In 1994, a member of the newsroom named Rich Meislin wrote an internal memo about the value of “computer-based services” that The Times could offer its readers. One of the proposed services was RecipeFinder: a database of recipes “searchable by key ingredient” and “type of cuisine.” It took the company almost 20 years, several failed starts and a massive data cleanup effort, but the idea of cooking as a “digital service” (read: web app) is finally a reality.

NYT Cooking launched last fall with over 17,000 recipes that users can search, save, rate and (coming soon!) comment on. The product was designed and built from scratch over the course of a year, but it relies heavily on nearly six years of effort to clean, catalogue and structure our massive recipe archive.

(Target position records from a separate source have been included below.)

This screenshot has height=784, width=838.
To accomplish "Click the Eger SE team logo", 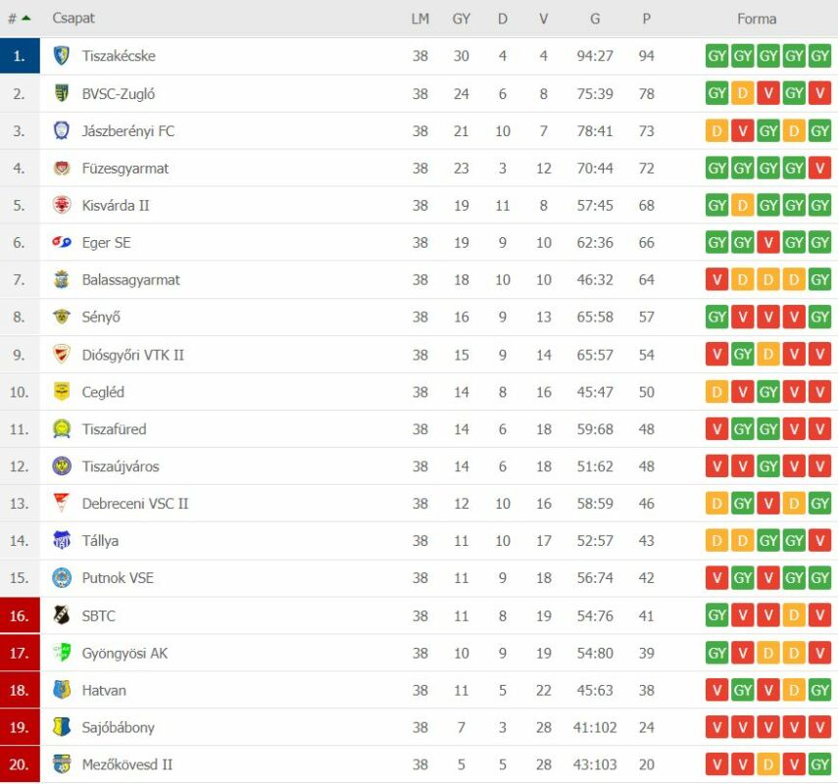I will coord(62,243).
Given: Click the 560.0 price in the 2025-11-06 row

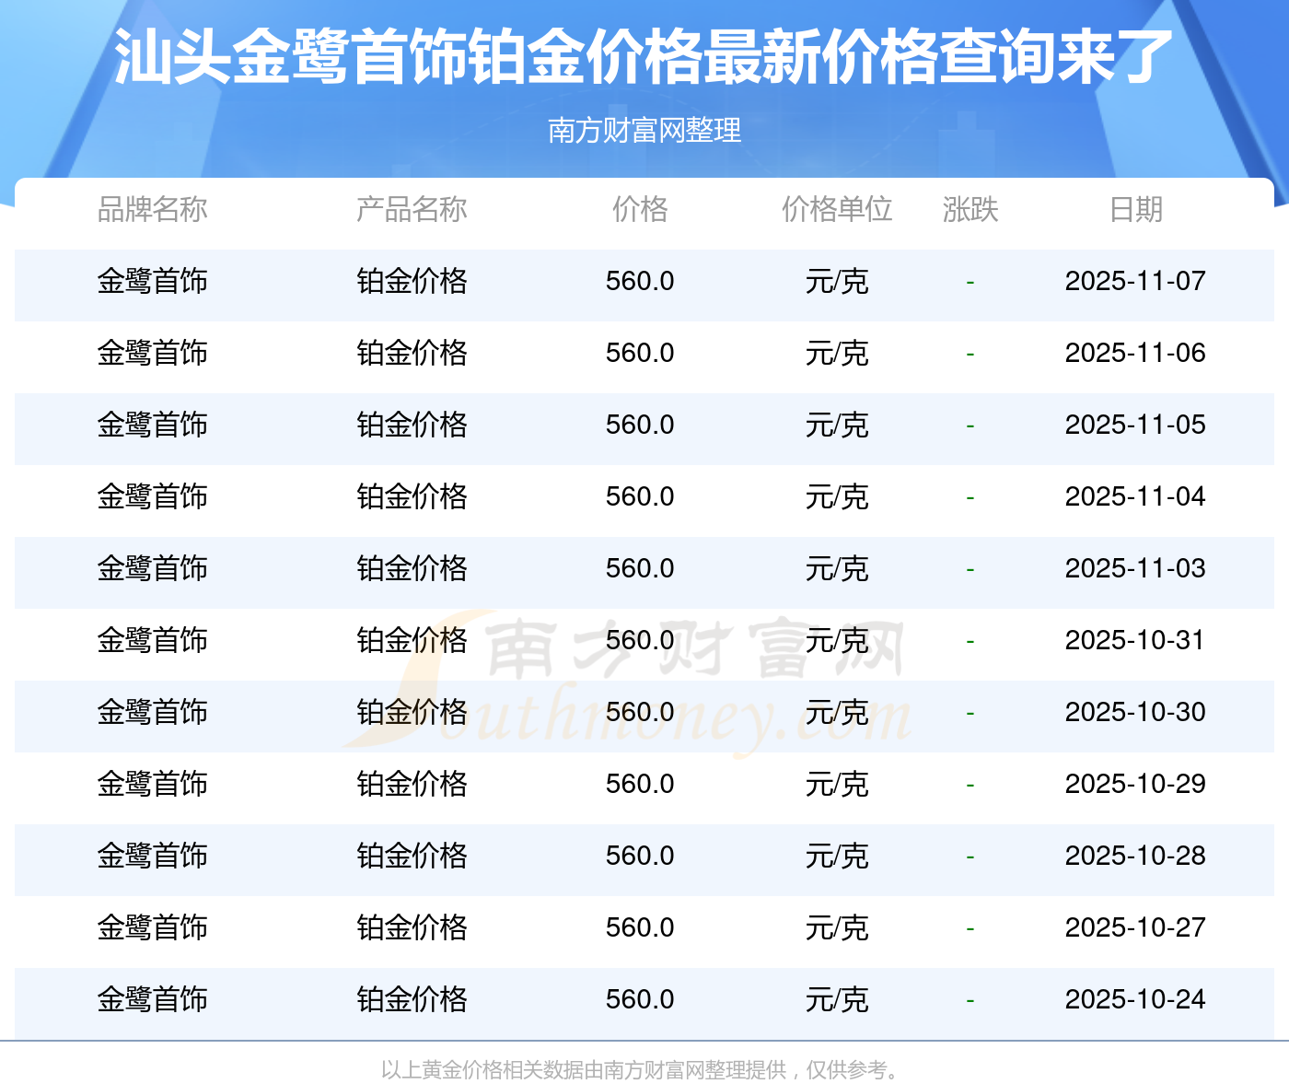Looking at the screenshot, I should pyautogui.click(x=640, y=353).
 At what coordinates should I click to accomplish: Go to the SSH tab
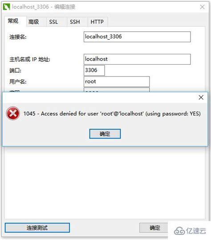click(x=75, y=22)
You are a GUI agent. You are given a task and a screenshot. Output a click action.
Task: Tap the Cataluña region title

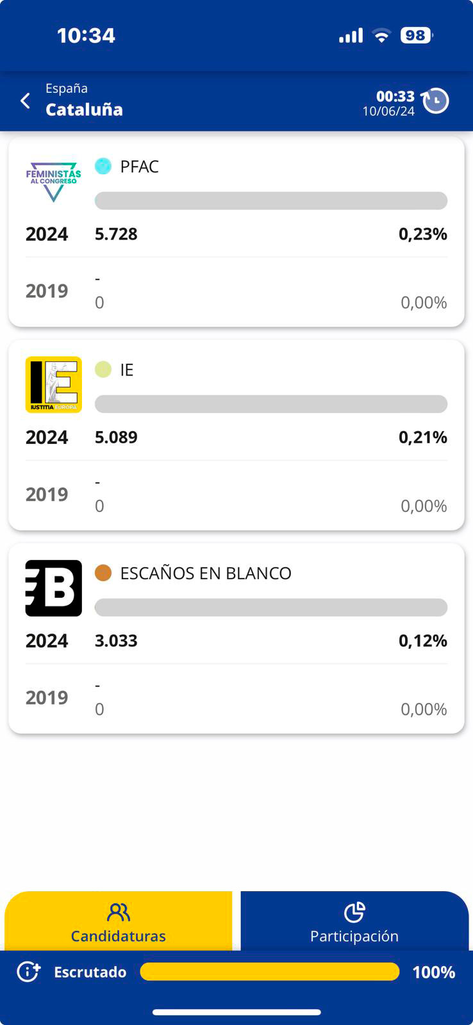coord(84,110)
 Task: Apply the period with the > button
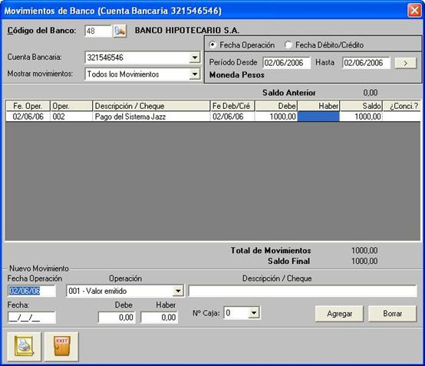click(x=406, y=63)
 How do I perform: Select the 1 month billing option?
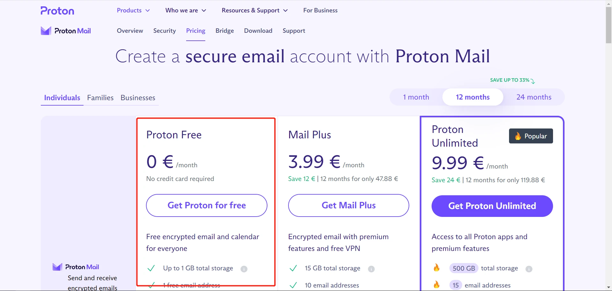416,97
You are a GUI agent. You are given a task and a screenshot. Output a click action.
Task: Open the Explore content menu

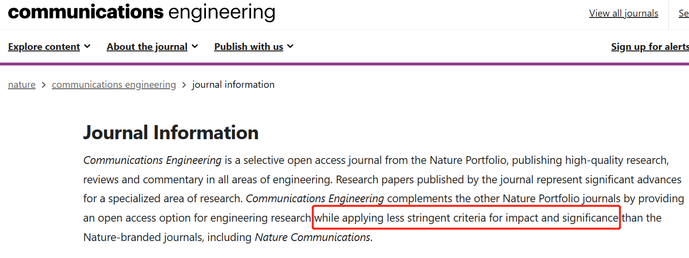point(49,47)
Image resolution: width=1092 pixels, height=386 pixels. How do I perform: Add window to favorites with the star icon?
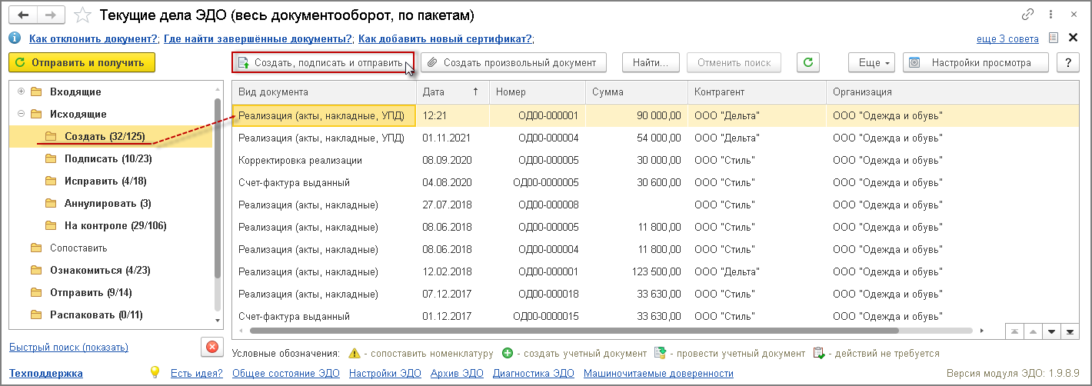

We now have a treasure trove of structured data to play with. As of yesterday, the database contained $17,507$ recipes, $67,578$ steps, $142,533$ tags and $171,244$ ingredients broken down by name, quantity and unit.

In practical terms, this means that if you make Melissa Clark’s pasta with fried lemons and chile flakes recipe, we know how many cups of Parmigiano-Reggiano you need, how long it will take you to cook and how many people you can serve. That finely structured data, while invisible to the end user, has allowed us to quickly iterate on designs, add granular HTML markup to improve our SEO, build a customized search engine and spin up a simple recipe recommendation system. It’s not an exaggeration to say that the development of NYT Cooking would not have been possible without it.

Until recently, the collection and maintenance of this structured data was a completely manual process. For years, overnight contractors have entered recipes, dropdown by dropdown, into a gray and white web form that lives in our content management system (CMS). Since the database breaks down each ingredient by name, unit, quantity and comment, an average recipe requires over 50 fields, and that number can climb above 100 for more complicated recipes.

I long suspected that the manual process of entering recipes into the database could be replaced with an algorithmic solution. The field of Natural Language Processing (NLP) has developed powerful algorithms to solve similar tasks over the past decade. If a computer can identify the part of speech of each word in a sentence, it should be able to identify an ingredient quantity from an ingredient phrase.

For an internal hack week last summer, a colleague and I decided to test our faith in statistical NLP to automatically convert unstructured recipe text into structured data. A few months of on-and-off work later, our recipe parser is now fully integrated into our CMS.

The most challenging aspect of the recipe parsing problem is the task of predicting ingredient components from the ingredient phrases. Recipes display ingredients like “1 tablespoon fresh lemon juice,” but the database stores ingredients broken down by name (“lemon juice”), quantity (“1″) , unit (“tablespoon”) and comment (“fresh”). There is no regular expression clever enough to identify these labels from the ingredient phrases.

#### Example

Ingredient Phrase | 1 | tablespoon | fresh | lemon | juice |

Ingredient Labels | QUANTITY | UNIT | COMMENT | NAME | NAME |

This type of problem is referred to as a structured prediction problem because we are trying to predict a structure — in this case a sequence of labels — rather than a single label. Structured prediction tasks are difficult because the choice of a particular label for any one word in the phrase can change the model’s prediction of labels for the other words. The added model complexity allows us to learn rich patterns about how words in a sentence interact with the words and labels around them.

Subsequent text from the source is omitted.